__Task instructions__
Copy out the records, word for word, from the line holding "Click the Activate and Translate button" through the line holding "Viewport: 1080px width, 913px", inclusive.

__Material for this exercise__
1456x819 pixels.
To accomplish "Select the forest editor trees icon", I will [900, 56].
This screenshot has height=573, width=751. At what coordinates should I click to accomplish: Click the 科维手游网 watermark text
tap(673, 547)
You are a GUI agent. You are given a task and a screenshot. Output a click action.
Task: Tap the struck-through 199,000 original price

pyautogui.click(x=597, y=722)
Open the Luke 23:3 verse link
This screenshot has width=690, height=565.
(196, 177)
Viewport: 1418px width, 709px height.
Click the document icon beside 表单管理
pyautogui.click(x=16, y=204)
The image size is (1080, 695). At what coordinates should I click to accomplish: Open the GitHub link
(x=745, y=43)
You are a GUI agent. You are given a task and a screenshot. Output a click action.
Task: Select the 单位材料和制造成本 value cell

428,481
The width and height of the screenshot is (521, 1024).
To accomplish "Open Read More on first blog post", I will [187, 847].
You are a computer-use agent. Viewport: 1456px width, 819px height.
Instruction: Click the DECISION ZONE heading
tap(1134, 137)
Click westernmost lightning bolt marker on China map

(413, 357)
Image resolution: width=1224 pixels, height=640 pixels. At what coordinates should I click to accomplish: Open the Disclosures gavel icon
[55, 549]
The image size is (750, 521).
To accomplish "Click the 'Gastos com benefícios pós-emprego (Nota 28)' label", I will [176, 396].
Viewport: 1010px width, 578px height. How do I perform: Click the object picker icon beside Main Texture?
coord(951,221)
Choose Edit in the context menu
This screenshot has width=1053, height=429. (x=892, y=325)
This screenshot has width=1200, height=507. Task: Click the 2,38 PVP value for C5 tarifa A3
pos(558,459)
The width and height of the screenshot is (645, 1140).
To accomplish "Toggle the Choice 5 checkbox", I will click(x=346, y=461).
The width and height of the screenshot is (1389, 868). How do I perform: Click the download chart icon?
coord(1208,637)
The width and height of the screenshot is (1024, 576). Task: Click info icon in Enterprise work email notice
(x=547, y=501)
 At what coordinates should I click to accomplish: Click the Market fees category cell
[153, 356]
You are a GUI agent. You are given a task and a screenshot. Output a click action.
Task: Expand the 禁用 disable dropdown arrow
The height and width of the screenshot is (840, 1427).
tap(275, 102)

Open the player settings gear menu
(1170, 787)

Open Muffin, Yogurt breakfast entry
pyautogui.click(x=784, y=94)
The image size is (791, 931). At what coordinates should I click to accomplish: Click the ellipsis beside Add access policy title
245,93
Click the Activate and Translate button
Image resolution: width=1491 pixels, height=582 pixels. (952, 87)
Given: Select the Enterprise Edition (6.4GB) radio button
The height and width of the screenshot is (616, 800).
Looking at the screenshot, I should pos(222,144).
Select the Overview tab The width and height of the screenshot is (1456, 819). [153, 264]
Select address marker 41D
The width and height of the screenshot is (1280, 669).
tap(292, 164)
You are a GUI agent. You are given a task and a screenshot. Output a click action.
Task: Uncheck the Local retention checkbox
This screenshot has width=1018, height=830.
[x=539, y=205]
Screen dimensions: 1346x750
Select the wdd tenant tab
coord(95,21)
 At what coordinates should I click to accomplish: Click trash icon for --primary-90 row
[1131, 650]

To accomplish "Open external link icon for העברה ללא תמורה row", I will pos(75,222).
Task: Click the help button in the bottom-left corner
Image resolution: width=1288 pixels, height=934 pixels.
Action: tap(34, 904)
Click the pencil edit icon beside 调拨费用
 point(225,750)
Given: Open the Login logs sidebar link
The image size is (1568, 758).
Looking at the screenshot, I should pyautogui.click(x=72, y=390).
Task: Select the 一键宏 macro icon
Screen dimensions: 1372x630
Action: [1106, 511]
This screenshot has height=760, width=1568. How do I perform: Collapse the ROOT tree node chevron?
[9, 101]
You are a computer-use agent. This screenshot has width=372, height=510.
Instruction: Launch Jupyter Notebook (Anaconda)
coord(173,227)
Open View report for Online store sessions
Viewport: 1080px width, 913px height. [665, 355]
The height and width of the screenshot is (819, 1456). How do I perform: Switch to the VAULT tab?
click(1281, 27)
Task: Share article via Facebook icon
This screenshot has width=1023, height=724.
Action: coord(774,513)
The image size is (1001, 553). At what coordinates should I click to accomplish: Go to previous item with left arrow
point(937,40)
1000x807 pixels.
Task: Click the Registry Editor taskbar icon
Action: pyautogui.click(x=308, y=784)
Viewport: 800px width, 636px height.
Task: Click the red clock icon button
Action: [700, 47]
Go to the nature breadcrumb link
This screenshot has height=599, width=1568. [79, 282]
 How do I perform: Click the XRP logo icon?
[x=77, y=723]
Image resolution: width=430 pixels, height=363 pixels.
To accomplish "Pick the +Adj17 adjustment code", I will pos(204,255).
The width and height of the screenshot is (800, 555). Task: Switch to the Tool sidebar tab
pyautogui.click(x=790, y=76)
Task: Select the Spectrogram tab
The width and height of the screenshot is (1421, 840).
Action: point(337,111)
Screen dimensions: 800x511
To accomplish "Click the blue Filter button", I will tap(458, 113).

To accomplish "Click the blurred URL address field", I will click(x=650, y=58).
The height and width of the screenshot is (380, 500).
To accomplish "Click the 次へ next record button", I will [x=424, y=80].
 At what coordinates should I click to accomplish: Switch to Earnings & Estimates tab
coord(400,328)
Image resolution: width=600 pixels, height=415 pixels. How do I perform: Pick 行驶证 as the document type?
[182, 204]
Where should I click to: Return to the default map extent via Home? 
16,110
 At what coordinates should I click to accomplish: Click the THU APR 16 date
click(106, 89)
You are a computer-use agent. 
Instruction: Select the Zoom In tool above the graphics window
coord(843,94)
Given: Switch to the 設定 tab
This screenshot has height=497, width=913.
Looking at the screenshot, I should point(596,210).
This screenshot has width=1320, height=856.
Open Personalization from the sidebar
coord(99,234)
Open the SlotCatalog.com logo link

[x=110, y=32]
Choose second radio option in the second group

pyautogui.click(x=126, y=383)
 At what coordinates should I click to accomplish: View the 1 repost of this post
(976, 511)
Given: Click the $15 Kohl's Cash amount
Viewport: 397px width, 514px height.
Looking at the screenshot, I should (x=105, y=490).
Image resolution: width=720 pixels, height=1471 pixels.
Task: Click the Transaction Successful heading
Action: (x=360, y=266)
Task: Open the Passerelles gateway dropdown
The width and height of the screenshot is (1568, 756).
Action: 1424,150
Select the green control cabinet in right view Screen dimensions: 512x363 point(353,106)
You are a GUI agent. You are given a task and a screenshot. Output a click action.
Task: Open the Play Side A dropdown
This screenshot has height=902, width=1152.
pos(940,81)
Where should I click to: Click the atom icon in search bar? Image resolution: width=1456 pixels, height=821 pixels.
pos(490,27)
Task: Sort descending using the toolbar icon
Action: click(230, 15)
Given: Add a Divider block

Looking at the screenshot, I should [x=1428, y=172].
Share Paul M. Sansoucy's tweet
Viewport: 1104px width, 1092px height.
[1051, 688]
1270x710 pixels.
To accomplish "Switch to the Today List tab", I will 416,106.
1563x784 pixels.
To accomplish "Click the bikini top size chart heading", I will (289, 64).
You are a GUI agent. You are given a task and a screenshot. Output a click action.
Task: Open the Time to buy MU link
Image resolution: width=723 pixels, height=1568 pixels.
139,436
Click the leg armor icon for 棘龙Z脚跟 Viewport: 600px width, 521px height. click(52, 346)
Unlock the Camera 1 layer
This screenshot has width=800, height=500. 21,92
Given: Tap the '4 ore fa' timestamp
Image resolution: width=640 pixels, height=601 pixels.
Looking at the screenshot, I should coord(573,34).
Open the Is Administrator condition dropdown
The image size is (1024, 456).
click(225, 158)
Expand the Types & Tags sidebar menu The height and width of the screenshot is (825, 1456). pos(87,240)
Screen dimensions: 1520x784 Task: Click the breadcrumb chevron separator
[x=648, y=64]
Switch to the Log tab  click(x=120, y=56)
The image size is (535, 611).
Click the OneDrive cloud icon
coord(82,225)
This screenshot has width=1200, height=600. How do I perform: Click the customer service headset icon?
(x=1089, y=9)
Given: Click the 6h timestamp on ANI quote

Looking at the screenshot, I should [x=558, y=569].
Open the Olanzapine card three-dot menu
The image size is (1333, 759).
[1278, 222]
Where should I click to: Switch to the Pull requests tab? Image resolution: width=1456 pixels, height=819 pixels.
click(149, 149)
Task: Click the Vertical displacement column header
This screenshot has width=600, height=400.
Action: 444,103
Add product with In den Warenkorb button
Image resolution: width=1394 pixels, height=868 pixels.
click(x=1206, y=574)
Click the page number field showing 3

__Output for this exercise__
Click the Activate and Translate button
Image resolution: width=1491 pixels, height=582 pixels. (952, 87)
Given: Select the Enterprise Edition (6.4GB) radio button
The height and width of the screenshot is (616, 800).
Looking at the screenshot, I should pos(222,144).
Select the Overview tab The width and height of the screenshot is (1456, 819). [153, 264]
Select address marker 41D
The width and height of the screenshot is (1280, 669).
tap(292, 164)
You are a GUI agent. You are given a task and a screenshot. Output a click action.
Task: Uncheck the Local retention checkbox
This screenshot has width=1018, height=830.
[x=539, y=205]
Screen dimensions: 1346x750
Select the wdd tenant tab
coord(95,21)
 At what coordinates should I click to accomplish: Click trash icon for --primary-90 row
[1131, 650]

To accomplish "Open external link icon for העברה ללא תמורה row", I will pos(75,222).
Task: Click the help button in the bottom-left corner
Image resolution: width=1288 pixels, height=934 pixels.
Action: tap(34, 904)
Click the pencil edit icon beside 调拨费用
 point(225,750)
Given: Open the Login logs sidebar link
The image size is (1568, 758).
Looking at the screenshot, I should pyautogui.click(x=72, y=390).
Task: Select the 一键宏 macro icon
Screen dimensions: 1372x630
Action: [1106, 511]
This screenshot has height=760, width=1568. How do I perform: Collapse the ROOT tree node chevron?
[9, 101]
You are a computer-use agent. This screenshot has width=372, height=510.
Instruction: Launch Jupyter Notebook (Anaconda)
coord(173,227)
Open View report for Online store sessions
Viewport: 1080px width, 913px height. [665, 355]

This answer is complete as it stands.